**TASK INSTRUCTIONS**
Transcribe each record precisely; images stay out.

=== Begin Enclosure ===

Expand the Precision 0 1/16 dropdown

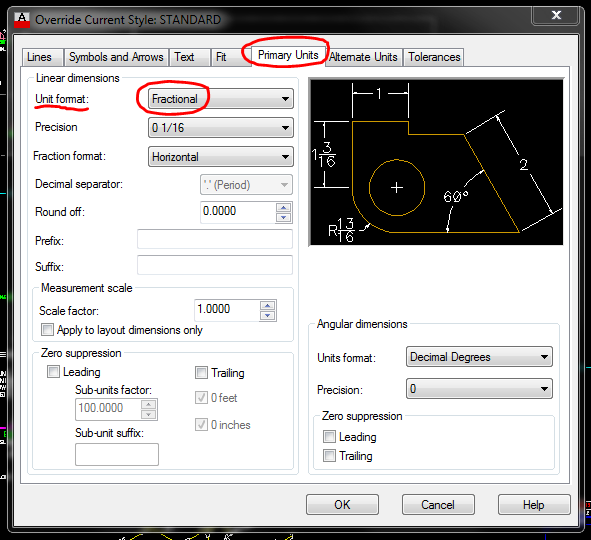tap(220, 128)
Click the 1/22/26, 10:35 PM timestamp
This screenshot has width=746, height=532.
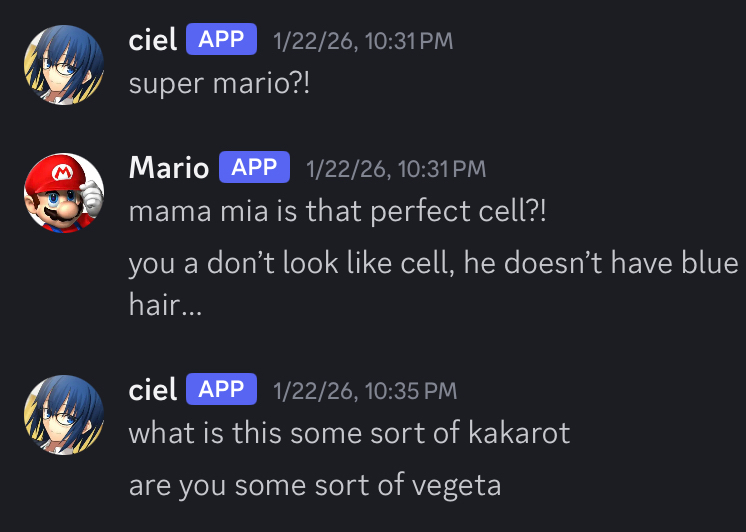pyautogui.click(x=364, y=391)
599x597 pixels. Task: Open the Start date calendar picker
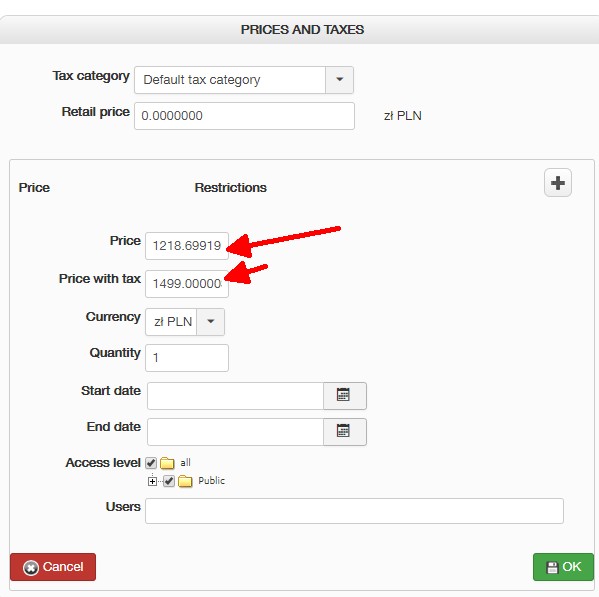click(345, 396)
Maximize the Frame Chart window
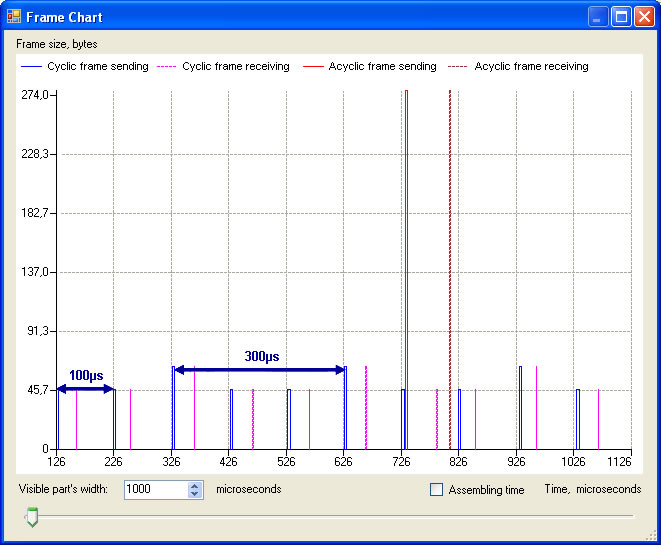 click(621, 17)
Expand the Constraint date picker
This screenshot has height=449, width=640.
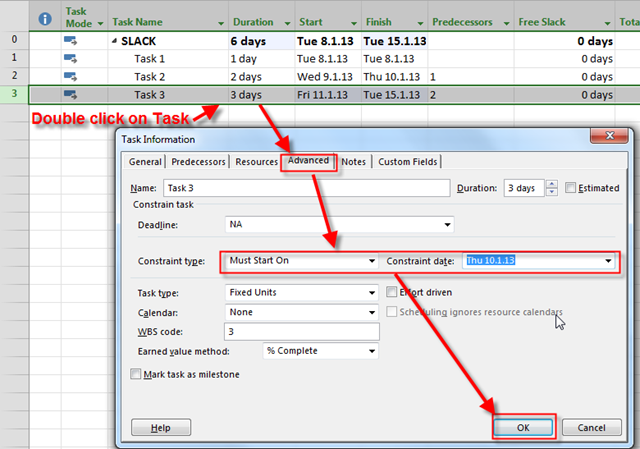pyautogui.click(x=606, y=262)
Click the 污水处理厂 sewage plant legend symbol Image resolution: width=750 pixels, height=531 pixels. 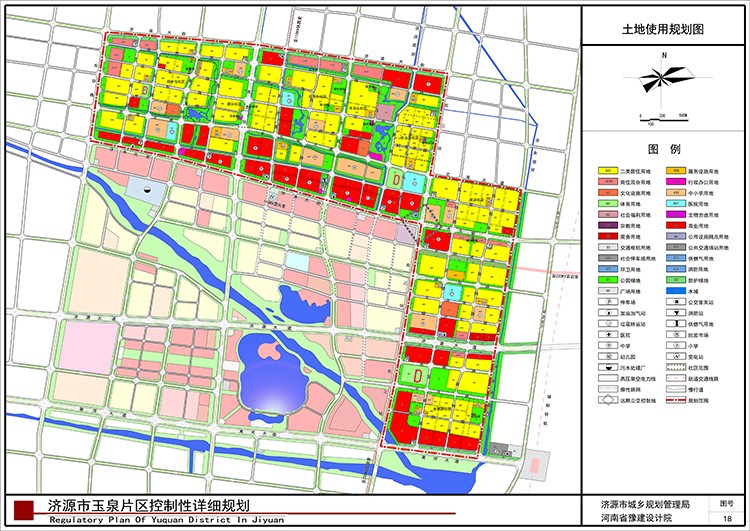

=== End Enclosure ===

**SOLUTION TO THIS EXERCISE**
Expand the Precision 0 1/16 dropdown

tap(220, 128)
Click the 1/22/26, 10:35 PM timestamp
This screenshot has width=746, height=532.
pyautogui.click(x=364, y=391)
599x597 pixels. Task: Open the Start date calendar picker
click(345, 396)
Maximize the Frame Chart window
 click(621, 17)
Expand the Constraint date picker
This screenshot has height=449, width=640.
pyautogui.click(x=606, y=262)
Click the 污水处理厂 sewage plant legend symbol Image resolution: width=750 pixels, height=531 pixels. 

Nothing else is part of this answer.